SANTA FE — Repetition is, forgive the redundancy, a repeated motif in visual art. Repetition’s appeal includes a marking of time, a desire to gain mastery over imagery, process, or material, and an attempt to quiet one’s own discordant mind — in short, to make sense of the world. A popular platform for such duplication is the grid, present in almost all areas of our lives, right down to the fabrics we live in and with.
Jane Lackey, a visual artist based in Santa Fe, pulls from her background in textiles and drawing to create abstract paintings and large-scale installations that privilege tactility and often employ the grid. She earned degrees from the California College of the Arts in Oakland and Cranbrook Academy of Art in Michigan, where she was Artist in Residence and then head of the fiber department in the late 1990s and early 2000s. Lackey’s works bring to the forefront the often invisible or rarely acknowledged experiences of connection.
“The tactility of materials has always been important to me, as has holding something in my hands to touch and manipulate,” she explained. “Early on, that quality overlapped with my interest in drawing. Textile construction is possible because of the intersection of lines, essentially lines of thread or materials that must intertwine or link in some way to hold together. Crossing lines create a space that one can get entangled in. Lately I’ve been working with paper while referring to the process of textiles.”
Lackey describes her recent works, both large and small scale, as cut paintings in which she meticulously creates a grid on the surface of Japanese kozo paper by adding and subtracting tiny adhesive labels, tape, paint, and sometimes thread. Her use of the grid in these paintings is generative, not exhaustive. The gridded sheet of labels serves as a matrix of sorts, with one idea leading to the next, as seen in her recent show at Simone DeSousa Gallery in Detroit and her current show at Pie Projects in Santa Fe, on view through September 30.

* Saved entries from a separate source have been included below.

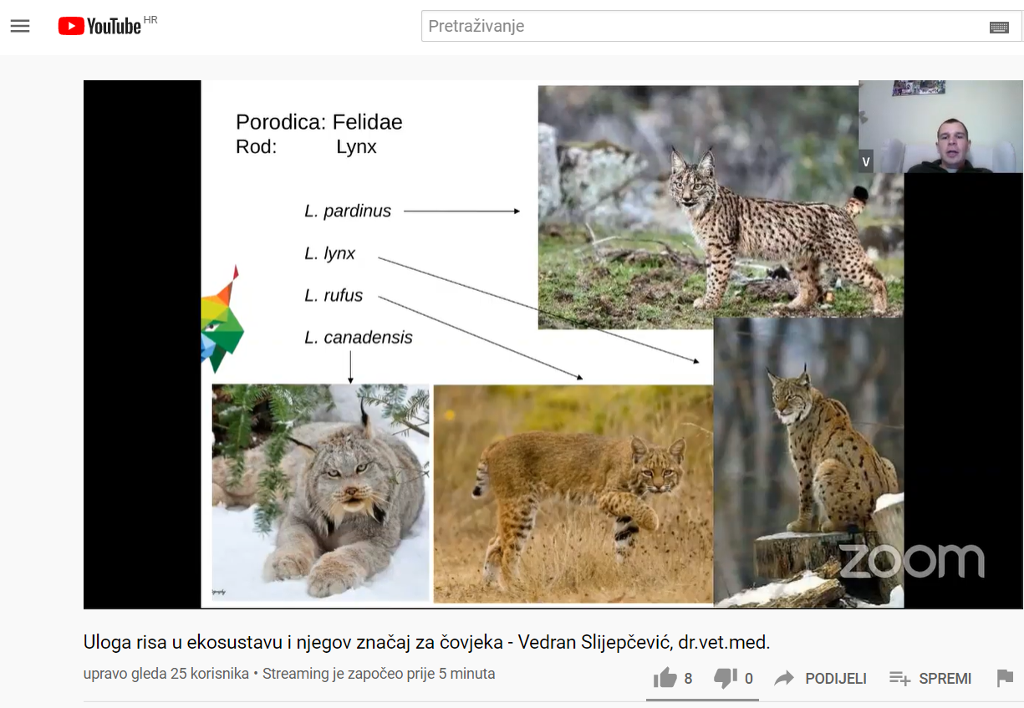Click the Canada lynx photo in snow
Screen dimensions: 1024x708
coord(320,492)
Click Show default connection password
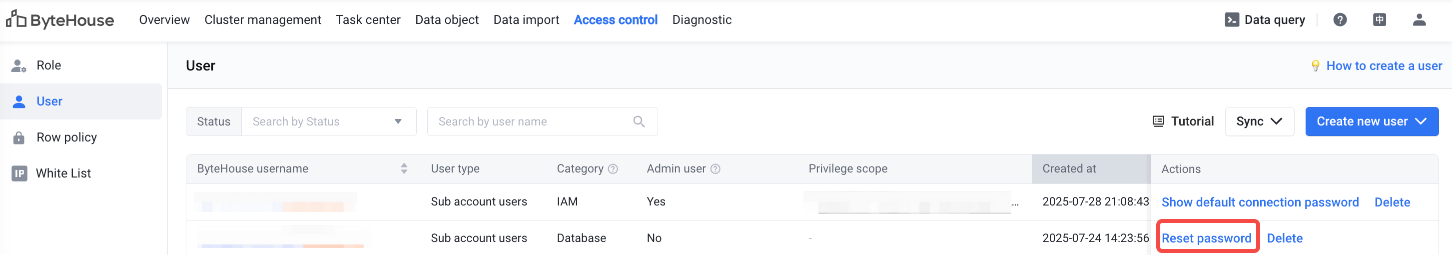 click(1260, 202)
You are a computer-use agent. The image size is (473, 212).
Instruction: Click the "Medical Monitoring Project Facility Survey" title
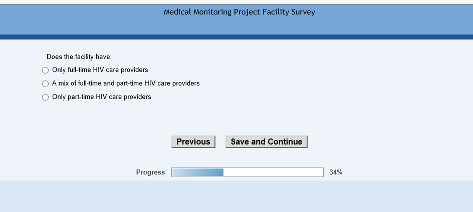click(x=240, y=12)
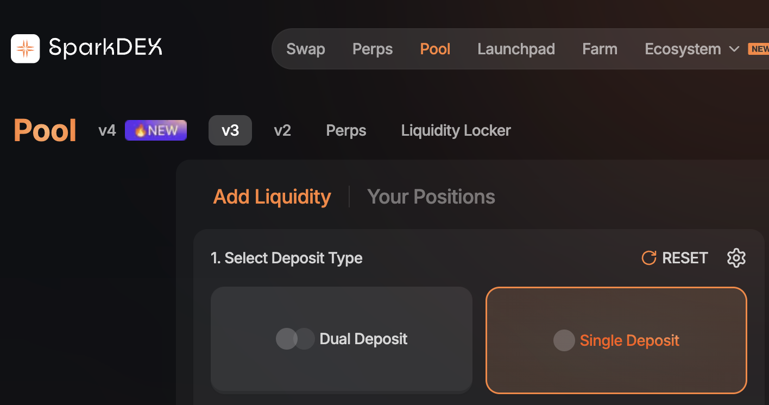Select the v2 pool version
This screenshot has height=405, width=769.
pyautogui.click(x=282, y=131)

“I’ve always been interested in limited systems and how much I can do with variation within limits … the idea of something being repeated over and over again and then how individual parts are connected to the whole,” Lackey told me during our recent studio visit. As a practicing artist for more than 40 years, she is part of a lineage of women artists, historical and contemporary, who work with textiles and abstraction to reference their personal experiences.
“I love to use the reference to plaid because we all know it from clothing. And so, it can easily bring to mind the crossing of threads or lines and specific textiles we identify with. Plaid is usually made of stripes that happen because of the interaction of warp and the weft. So, when I say plaid, I’m talking about crossing threads — essentially, woven cloth — but also something of human enactment too.”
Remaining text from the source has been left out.